# Why did ammonium chloride fumes turned pink in this synthesis?

I was watching the synthesis of tetrasulfur tetranitride performed by Tom on his Youtube channel, Explosion & fire. He followed the basic route: adding ammonia gas to sulfur chlorides ($$\ce{SCl2}$$ and $$\ce{S2Cl2}$$). At first, everything was going normal, purple-black precipitate on the flask with white $$\ce{NH4Cl}$$ fumes emitting as expected and white $$\ce{HCl}$$ fumes resulting from hydrolysis of sulfur chlorides. But suddenly a problem occurred. The fumes turned pink. The following is a sequence in chronological order (snapshots from his videos; temperature of ppt. in brackets):

1. white $$\ce{NH4Cl + HCl}$$ fumes on top of precipitate ($$\pu{T = 25 ^\circ C}$$)

2. fumes turned pink ($$\pu{T = 27-28 ^\circ C}$$)

3. fumes entering the condenser from flask turning it red ($$\pu{T = 35 ^\circ C}$$)

4. fumes escaping the condenser ($$\pu{T > 35 ^\circ C}$$)

5. condenser changed, $$\ce{NH4Cl}$$ pellets observed above it, fuming doesn't stop ($$\pu{T > 35 ^\circ C}$$)

Eventually, after so much fuming and snowing, the end-product was achieved (when fumes turned golden brown, the original color of $$\ce{S4N4}$$). So, why did ammonium chloride fumes turned pink (when it was evolving)? Is it due to the compounds in the precipitate? If so, what species could have caused that color?

I did some research and found out that $$\ce{S4N4}$$ is thermochromic(changes color according to temperature). From britannica:

Tetrasulfur tetranitride forms thermochromic crystals, which are crystals that change colour with temperature. They are red at temperatures above 100 °C (210 °F), orange at 25 °C (80 °F), and colorless at −190 °C (−310 °F).

There is no mention of $$\ce{S4N4}$$ turning pink, so I proposed pink to be an intermediate color (orange -> pink -> red) and since it is a volatile compound, it was turning the fumes pink. But if the compound was pink, why did it later turn golden-brown, the original color of $$\ce{S4N4}$$? The precipitate was a purple-brown-black sludge, so it was definite not the end product. Thus my proposal contradicts.

prepchem says:

Tetrasulfur tetranitride is prepared by dissolving 1 volume of sulfur dichloride in 8 or 10 volumes of carbon disulfide, cooling, and passing in dry ammonia gas until the dark brown powdery pre­cipitate which forms at first has dissolved and an orange-yellow solution results which contains light-colored flocks of ammonium chloride.

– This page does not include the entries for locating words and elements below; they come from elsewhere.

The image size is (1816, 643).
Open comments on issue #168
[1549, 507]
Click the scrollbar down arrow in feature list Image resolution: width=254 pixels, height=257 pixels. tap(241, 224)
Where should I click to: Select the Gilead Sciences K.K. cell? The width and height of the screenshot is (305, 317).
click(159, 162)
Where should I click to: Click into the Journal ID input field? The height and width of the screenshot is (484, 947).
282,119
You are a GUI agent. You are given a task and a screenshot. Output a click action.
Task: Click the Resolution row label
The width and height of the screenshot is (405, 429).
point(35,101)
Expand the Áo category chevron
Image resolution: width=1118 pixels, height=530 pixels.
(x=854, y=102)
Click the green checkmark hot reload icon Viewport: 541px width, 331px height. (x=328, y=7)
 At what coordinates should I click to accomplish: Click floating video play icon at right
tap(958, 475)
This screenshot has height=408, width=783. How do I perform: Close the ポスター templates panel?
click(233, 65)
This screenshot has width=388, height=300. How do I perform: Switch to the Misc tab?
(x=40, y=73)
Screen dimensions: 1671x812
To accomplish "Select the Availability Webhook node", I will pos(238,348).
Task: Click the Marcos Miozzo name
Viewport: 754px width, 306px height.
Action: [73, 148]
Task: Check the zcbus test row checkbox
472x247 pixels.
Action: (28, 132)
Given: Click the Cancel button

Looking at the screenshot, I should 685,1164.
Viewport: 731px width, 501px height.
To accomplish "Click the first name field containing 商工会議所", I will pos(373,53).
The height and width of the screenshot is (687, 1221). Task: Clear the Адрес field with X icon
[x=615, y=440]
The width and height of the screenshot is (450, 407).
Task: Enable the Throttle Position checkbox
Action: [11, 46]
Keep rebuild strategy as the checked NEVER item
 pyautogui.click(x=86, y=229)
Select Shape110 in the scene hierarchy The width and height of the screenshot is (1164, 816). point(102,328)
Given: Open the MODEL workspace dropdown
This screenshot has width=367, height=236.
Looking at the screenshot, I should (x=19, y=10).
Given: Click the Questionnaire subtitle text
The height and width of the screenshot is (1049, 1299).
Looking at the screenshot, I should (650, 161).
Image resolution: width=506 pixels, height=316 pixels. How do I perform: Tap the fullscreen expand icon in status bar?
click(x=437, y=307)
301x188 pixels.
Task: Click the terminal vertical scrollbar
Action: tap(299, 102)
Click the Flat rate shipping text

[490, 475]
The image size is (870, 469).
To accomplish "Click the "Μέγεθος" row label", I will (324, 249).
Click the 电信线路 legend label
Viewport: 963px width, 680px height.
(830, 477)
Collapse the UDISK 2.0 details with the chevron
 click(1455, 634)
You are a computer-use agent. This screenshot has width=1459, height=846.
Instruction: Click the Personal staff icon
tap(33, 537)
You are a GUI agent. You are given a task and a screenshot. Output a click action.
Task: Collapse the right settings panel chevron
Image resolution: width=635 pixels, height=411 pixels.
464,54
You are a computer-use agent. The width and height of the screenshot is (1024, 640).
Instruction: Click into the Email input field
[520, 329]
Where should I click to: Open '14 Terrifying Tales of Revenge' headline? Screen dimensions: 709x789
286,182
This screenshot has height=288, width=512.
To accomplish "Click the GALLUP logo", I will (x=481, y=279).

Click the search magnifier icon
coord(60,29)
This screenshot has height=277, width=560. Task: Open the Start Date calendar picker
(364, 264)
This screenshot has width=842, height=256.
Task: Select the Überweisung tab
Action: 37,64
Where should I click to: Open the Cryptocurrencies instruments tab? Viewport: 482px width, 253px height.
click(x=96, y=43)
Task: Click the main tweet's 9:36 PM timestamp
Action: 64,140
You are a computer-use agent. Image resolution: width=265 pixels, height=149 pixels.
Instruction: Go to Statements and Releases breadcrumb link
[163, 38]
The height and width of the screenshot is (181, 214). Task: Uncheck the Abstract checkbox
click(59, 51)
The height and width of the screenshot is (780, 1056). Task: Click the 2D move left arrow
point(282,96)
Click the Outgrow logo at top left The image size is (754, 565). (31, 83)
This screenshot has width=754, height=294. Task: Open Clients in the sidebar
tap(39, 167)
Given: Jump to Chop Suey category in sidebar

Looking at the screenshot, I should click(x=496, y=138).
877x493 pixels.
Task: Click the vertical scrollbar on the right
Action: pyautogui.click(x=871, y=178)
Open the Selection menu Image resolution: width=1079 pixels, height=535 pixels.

Here, there is no mention of pink. What species could have caused fumes to turn pink in color?

I recommend to watch the synthesis in details on his second channel, Extraction & Ire: Part 1 and Part 2

• Take white paint and add a bit of red. What colour will you see? – Alchimista Sep 7 at 9:30
• @Alchimista Pink. So, what red compound would have caused the fumes to turn pink? – Nilay Ghosh Sep 7 at 12:57
• Doesn't your text mention that due to thermochromism of tetrasulphur tetranitride red can be a possibile color? I mean the part in the box – Alchimista Sep 7 at 14:50
• @Alchimista that red color is possible at temperatures above 100 C. The reaction flask was at 35 C. – Nilay Ghosh Sep 8 at 3:22

$$\ce{NH3}$$ and $$\ce{SCl2}$$ form $$\ce{NH4Cl}$$ which evolves as white fumes. $$\ce{NH4Cl}$$, when passed through $$\ce{SCl2}$$ (cherry-red liquid), gives the appearance of dense-pink fumes
$$\ce{\underset{(cherry red)}{6SCl2} + 16 NH3 -> S4N4 +2S + \underset{(white)}{12NH4Cl}}$$
That is why the fumes of $$\ce{NH4Cl}$$ turned pink